Estorbamos a Dios –tengamos la jerarquía que tengásemos en la Iglesia- si
nuestra forma mentis es
antropocéntrica antes que teocéntrica. Mutación del orden de las predilecciones
de la que se sirve Lucifer, otrora y ahora, aunque prelados como Kasper o
Lehmann prefieran hablar de la
liquidación del diablo en su nouvelle théologie.
Insiste
Benedicto con el tema. “Pedro quiere un Mesías que realice las expectativas de
la gente”. “Expectativas demasiado humanas”, pero que “la respuesta de Jesús
echa por tierra, a la vez que lo invita a
convertirse y a seguirlo. ‘Ponte detrás de mí, Satanás, porque tus
pensamientos no son los de Dios, sino los de los hombres’ (Mc.VIII, 33). No me
señales tú el camino; yo tomo mi camino y tú debes ponerte detrás de mí” [5].
Y
una vez más se ocupará del espinoso punto, en esta ocasión acaso dándonos una
pista hermenéutica mayor. La actitud de Pedro, en aquella circunstancia
preternaturalmente intranquilizadora, “se trata todavía de una confesión
puramente judía, que interpreta a Jesús como un Mesías político, según las
ideas de la época[…].Una intervención a la que Jesús –como hiciera cuando
Satanás le ofreció el poder- responde con un brusco rechazo: ‘¡Quítate de mi
vista, Satanás!. Tú piensas como los hombres, no como Dios’” [6].
Capital
distinción la que nos deja planteada Benedicto XVI, entre un mesianismo
carnalista, al modo hebreo, y el verdadero mesianismo que trasciende la carne y
la sangre para aposentarse en el Espíritu. El primero facilita la acechanza
satánica. El segundo es vehiculo de la Salvación. Podríamos invertir los
términos y llegaríamos al mismo puerto comprensivo: cada vez que se piensa como
los hombres y como el mundo; que se intenta congraciarse y congratularse de lo
demasiado humano y mundano. Cada vez que a Dios se le pide comportamientos
carnales, no martiriales, el viejo y gastado tronco del fariseísmo gana su
tenebrosa batalla. La Iglesia se enferma, deducirá Castellani.
Si
nos vamos a las antiguas fuentes de la pedagogía cristiana, la comprensión substancial
del tema no varía. Para San Hilario, por ejemplo, el gesto de Pedro sólo fue
posible, por “el instinto de las mañas del diablo” que se aposentó en su
atribulado pecho. San Jerónimo, por su parte –que como todos exculpa a Pedro de
cualquier intención dolosa- sostiene que, a pesar de la rectitud de sus
intenciones, mereció la categórica reconvención del Señor. “porque la palabra
Satanás significa adversario o enemigo”, y en aquel difícil percance, el buen
apóstol se alineó en el campo enemigo y hostil a la misión redentora de Cristo.

=-=-=

> Tareas pendientes
A - Según el fragmento, ¿qué significa la palabra Satanás para San Jerónimo?
B - Repite tal cual el pasaje del fragmento que empieza en "Estorbamos a Dios" y termina en "su nouvelle théologie.".
C - Nombra a todas las personas, aparte de Pedro y Jesús, cuyas opiniones o interpretaciones recoge el fragmento.
Las entradas no tienen relación con el fragmento.

> Entradas de datos
=-=-=

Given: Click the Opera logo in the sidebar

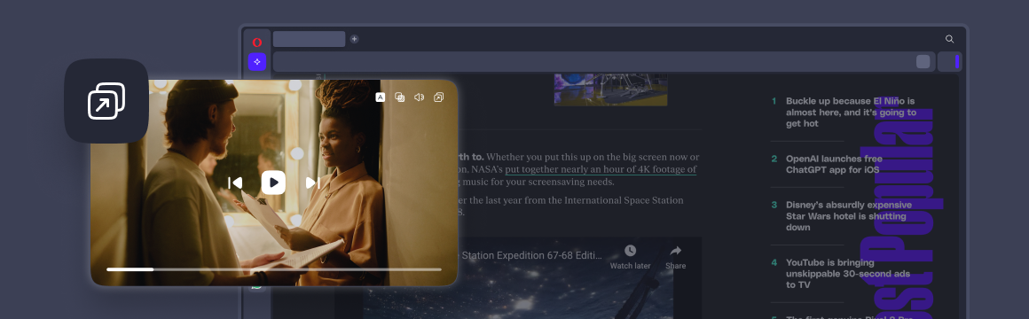Looking at the screenshot, I should 257,42.
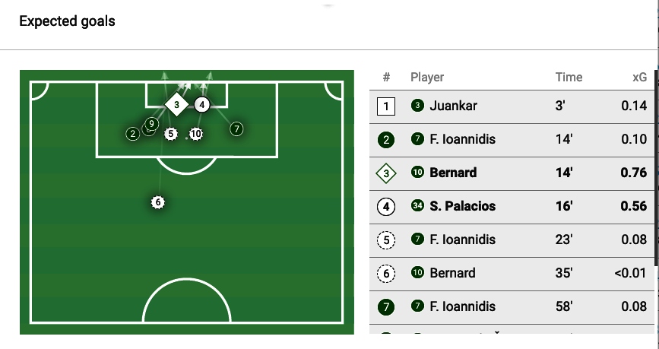Image resolution: width=659 pixels, height=349 pixels.
Task: Select the F. Ioannidis 58' shot row
Action: click(x=511, y=306)
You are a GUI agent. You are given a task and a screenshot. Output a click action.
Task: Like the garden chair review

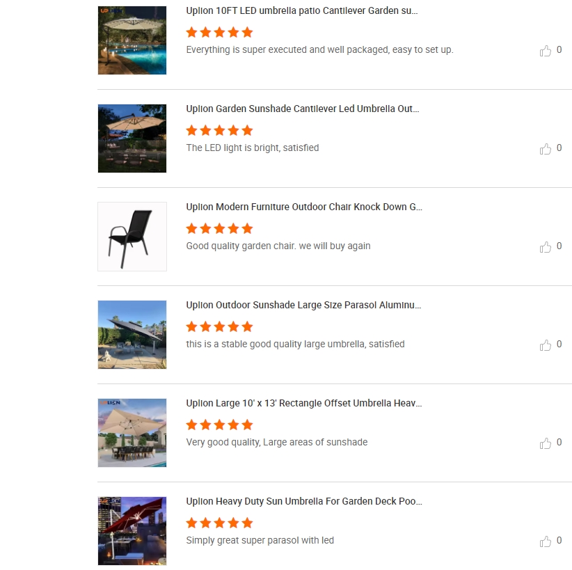[x=546, y=246]
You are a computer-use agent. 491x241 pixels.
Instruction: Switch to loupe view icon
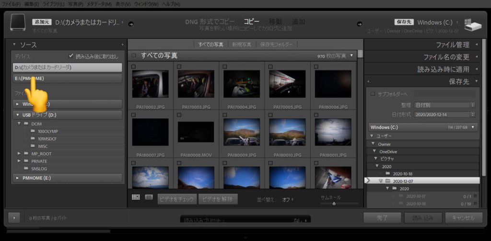point(149,197)
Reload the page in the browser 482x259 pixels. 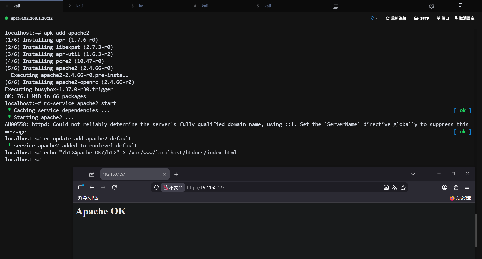pyautogui.click(x=114, y=187)
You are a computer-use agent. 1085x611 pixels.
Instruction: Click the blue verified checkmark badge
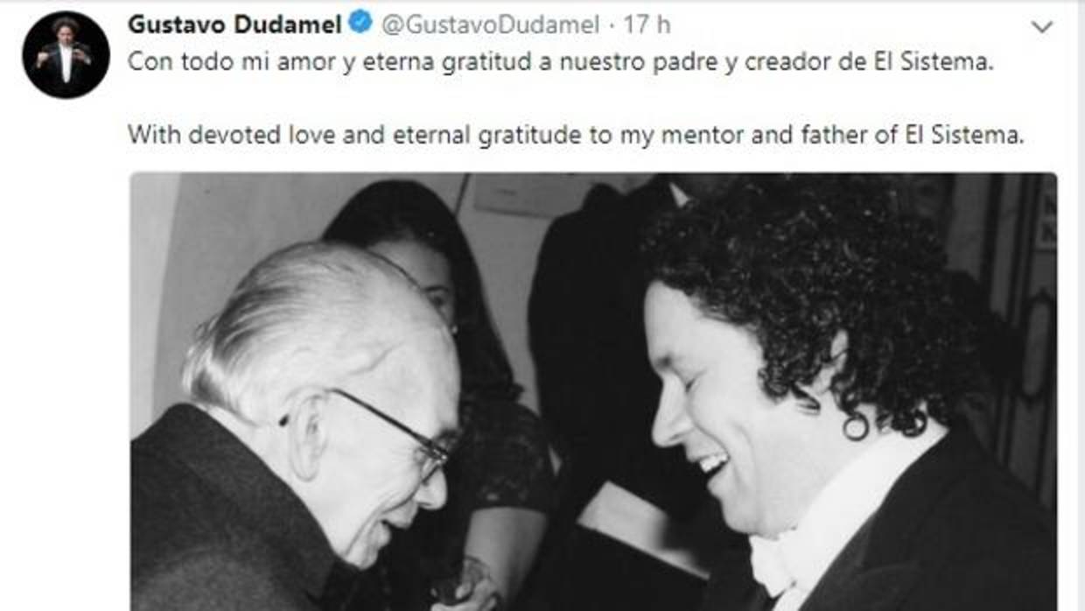[x=360, y=24]
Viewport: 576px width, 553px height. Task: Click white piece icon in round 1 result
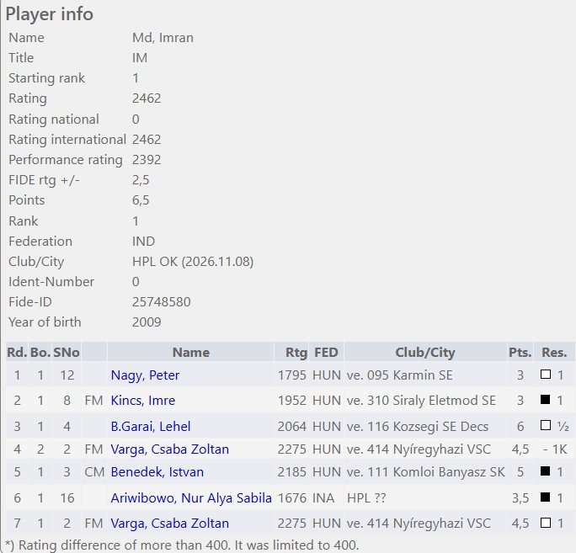click(x=546, y=375)
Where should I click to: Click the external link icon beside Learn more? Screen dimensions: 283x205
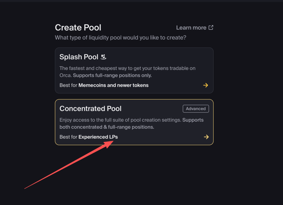coord(211,28)
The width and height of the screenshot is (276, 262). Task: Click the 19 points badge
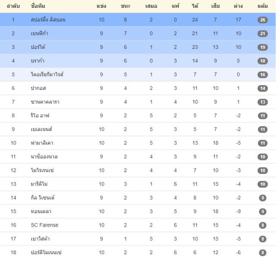coord(263,47)
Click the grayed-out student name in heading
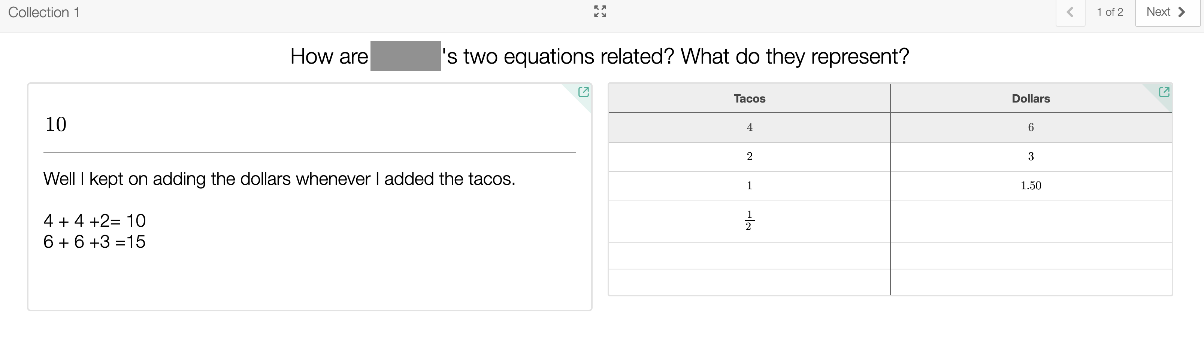 coord(405,56)
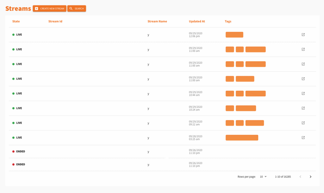This screenshot has width=324, height=193.
Task: Open external link for 10:44 am stream
Action: pyautogui.click(x=303, y=93)
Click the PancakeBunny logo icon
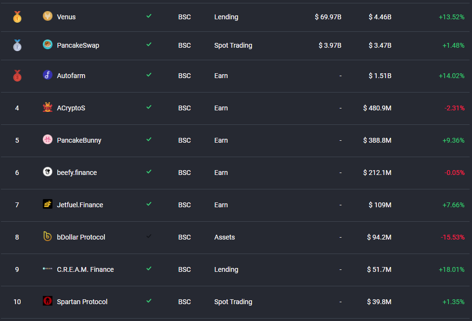 [47, 140]
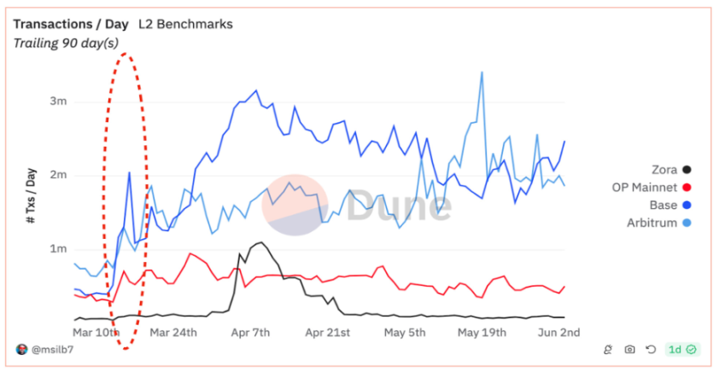Click the red OP Mainnet color dot
Image resolution: width=719 pixels, height=378 pixels.
[687, 188]
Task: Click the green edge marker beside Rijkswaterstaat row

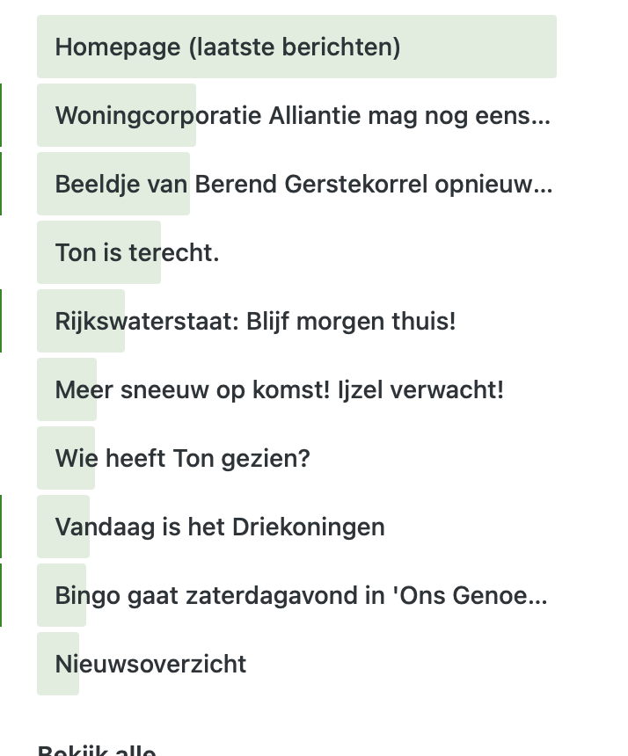Action: (x=1, y=321)
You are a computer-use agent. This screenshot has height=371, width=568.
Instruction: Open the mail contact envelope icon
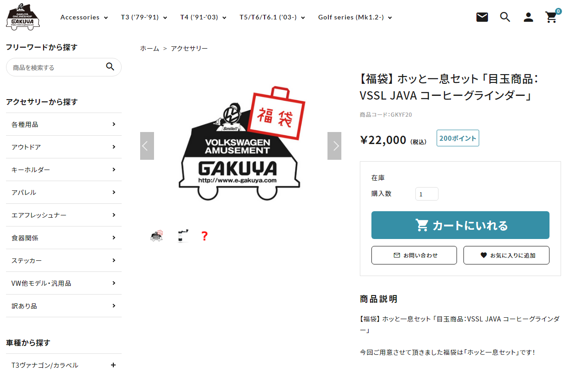[482, 17]
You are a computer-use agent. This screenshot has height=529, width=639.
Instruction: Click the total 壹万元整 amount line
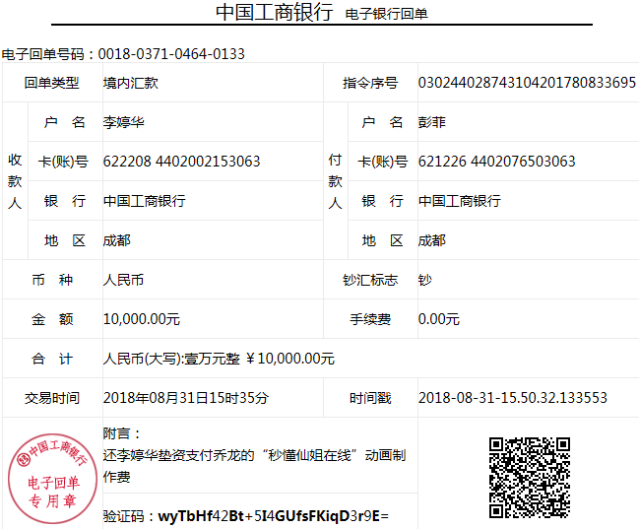(x=219, y=359)
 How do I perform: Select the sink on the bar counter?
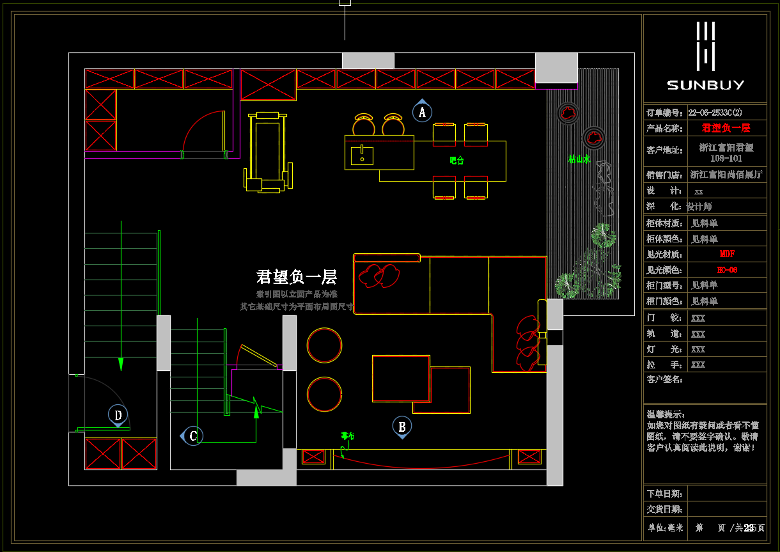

=-=-=

> Respuestas por tarea
A - Adversario o enemigo.

B -
Estorbamos a Dios –tengamos la jerarquía que tengásemos en la Iglesia- si
nuestra forma mentis es
antropocéntrica antes que teocéntrica. Mutación del orden de las predilecciones
de la que se sirve Lucifer, otrora y ahora, aunque prelados como Kasper o
Lehmann prefieran hablar de la
liquidación del diablo en su nouvelle théologie.

C - Kasper, Lehmann, Benedicto XVI, Castellani, San Hilario y San Jerónimo.